Why we need to treat other chronic diseases alongside HIV/Aids
This article was first published in Business Day on 30 November 2024. To view the original, click here.
This World Aids Day, Sunday December 1, the International Aids Society has called on people everywhere to rally around the theme Unite to Reach All. While this is laudable, it falls short by continuing to focus on HIV and Aids rather than creating accessible services for the prevention and treatment of chronic diseases more broadly.
In 2015 I was the director of the US Centres for Disease Control office in Cambodia. I received a charge from the US global Aids co-ordinator to begin planning for the end of US government support for HIV efforts in Cambodia. New infections had dropped dramatically, and I was told to find ways for the HIV programme to be rolled into chronic disease services.
I discovered that no chronic disease delivery programme existed except for HIV. This is the case in most lower-income countries. The reason, of course, is that only HIV had received the international funding and attention that made it possible to develop and implement a programme to detect, diagnose and treat a lifelong condition.
In contrast, public services for other chronic conditions such as diabetes, hypertension and heart disease, were nearly nonexistent. One recent study in Cambodia revealed that patients presenting at rural health facilities with new-onset hypertension were receiving about 18 days of antihypertensive medication, and no follow-up appointment — inadequate for the management of a lifelong condition. While there was angst at the highest levels of government about the ballooning burden of noncommunicable diseases (NCDs), health officials seemed paralysed and unable to design a feasible approach to tackling the problem.
When I suggested that the HIV programme could be the platform on which to build integrated and comprehensive services for chronic disease, my team and government officials looked at me as if I had lost my mind. HIV was an “untouchable” programme. And how could a programme addressing an infectious disease be the foundation for delivering services for a host of NCDs?
In reality, it matters little from a health system perspective whether a disease is infectious or non-infectious. What does matter is whether the condition being addressed is acute and resolvable with a short course of treatment, or chronic and requiring years of treatment.

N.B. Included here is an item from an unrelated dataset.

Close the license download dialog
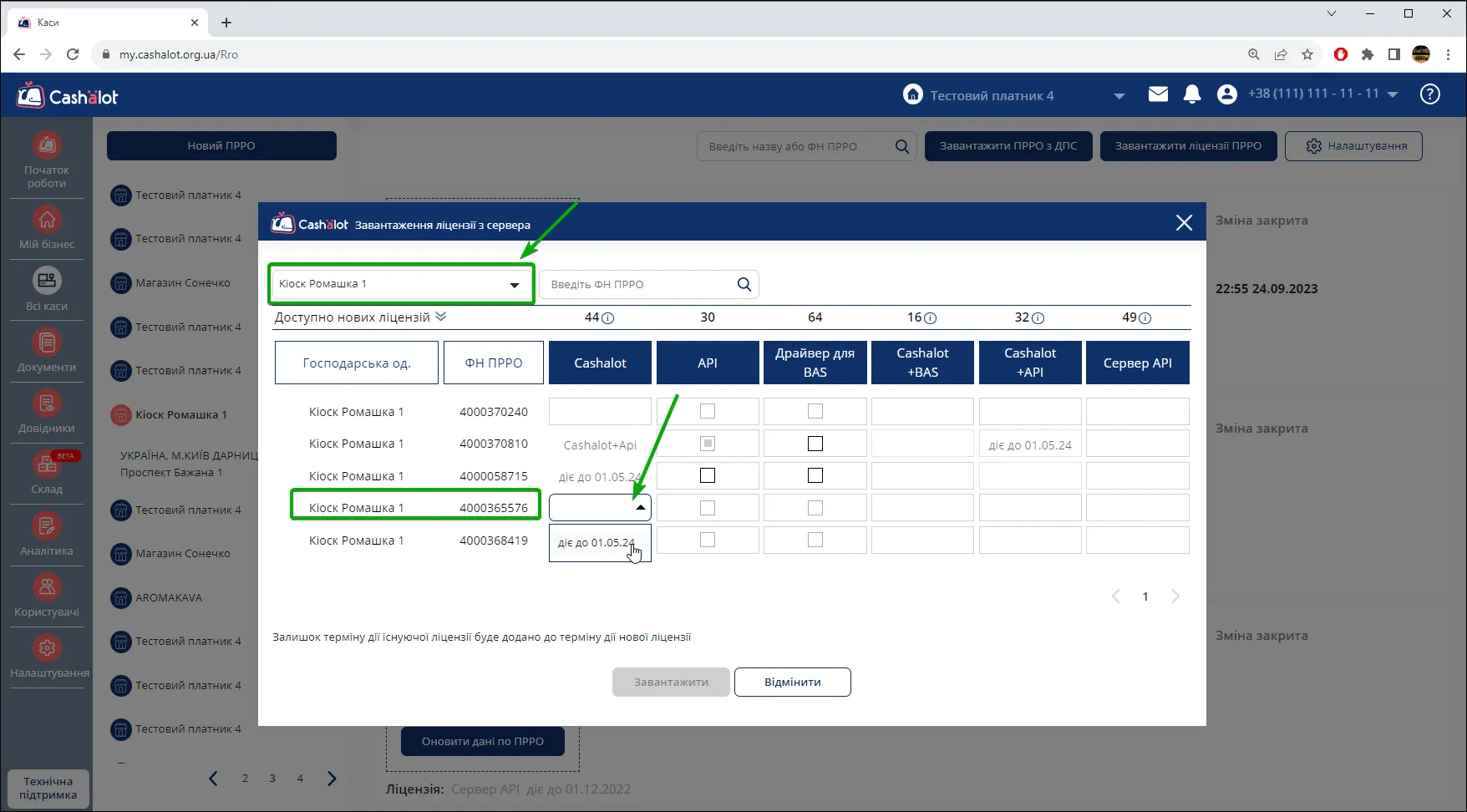 pos(1184,222)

The HIV service delivery platform built in most countries over the past 20-plus years shows it is possible to offer healthcare services for a lifelong condition at a population level. The main requirements? Community awareness and activism, political will (often a product of the former), and resources.
If it was deemed urgent to create an HIV service delivery platform 20 years ago, it should now be deemed equally urgent to expand that platform to meet the public health threat posed by other chronic diseases. To save someone from HIV, and to have them, or someone else, die prematurely from untreated hypertension, is a true tragedy.
This is no theoretical threat. One morning when I was living and working in Cambodia I received a call from the wonderful man I had hired to drive me through the traffic-choked streets of Phnom Penh. He told me he had a headache. I suggested he drive home and take the day off. When he informed me that he did not feel well enough to drive, I realised something was seriously wrong.
Though he was seen right away and diagnosed with hypertension, it was too late to prevent him, aged 40, from suffering a stroke. With top notch care and intensive rehabilitation, he was able to regain most of his speech and motor function and resume his career as a driver. Most Cambodians who suffer from chronic diseases are not so fortunate.
During my time there, ministry of health officials warmed to the idea of transforming the HIV service delivery platform into an integrated chronic disease service. The ministry recently developed a standard operating procedure for the integration of antiretroviral therapy and NCD clinics in referral hospitals. Breaking down political, programmatic and funding silos is not easy. Doing so requires ministry of health teams equipped with a range of skills, including vision setting, strategic planning, partnership brokering, stakeholder management, communication, influencing without authority, use of data for decision-making, innovation uptake and change management.
Over the past few years the SA-based nonprofit I lead, AMP Health, has supported NCD teams in Liberia, Malawi and Mozambique by building durable leadership and management capabilities. At one of the intercountry workshops in 2023, these teams focused on innovative thinking to achieve results and how to develop an investment case for NCD services. The team from Liberia was inspired to develop a proposal for the delivery of diabetes and cancer services using the HIV and TB service delivery platform.
Liberia submitted this proposal to the Global Fund, which was later accepted and funded. This is a major step forward, not only in terms of resources to address key chronic diseases, but also in building a robust foundation for integrated service delivery.
One of the benefits of developing an integrated chronic disease delivery platform is the further destigmatisation of HIV, which remains stubbornly high. By treating HIV as one of any number of chronic diseases affecting people that can be treated, we have an opportunity to change thinking about HIV as some unique curse, and recast it as a treatable and manageable lifelong health challenge — like many others.
Given that one of the goals of World Aids Day 2024 is the continued destigmatisation of HIV and Aids, I hope public health leaders will build on the examples of countries such as Cambodia and Liberia to advocate for a shift from focus on HIV alone to a broader focus on the delivery of quality chronic care services that are accessible for all who need them, regardless of the condition with which they are living.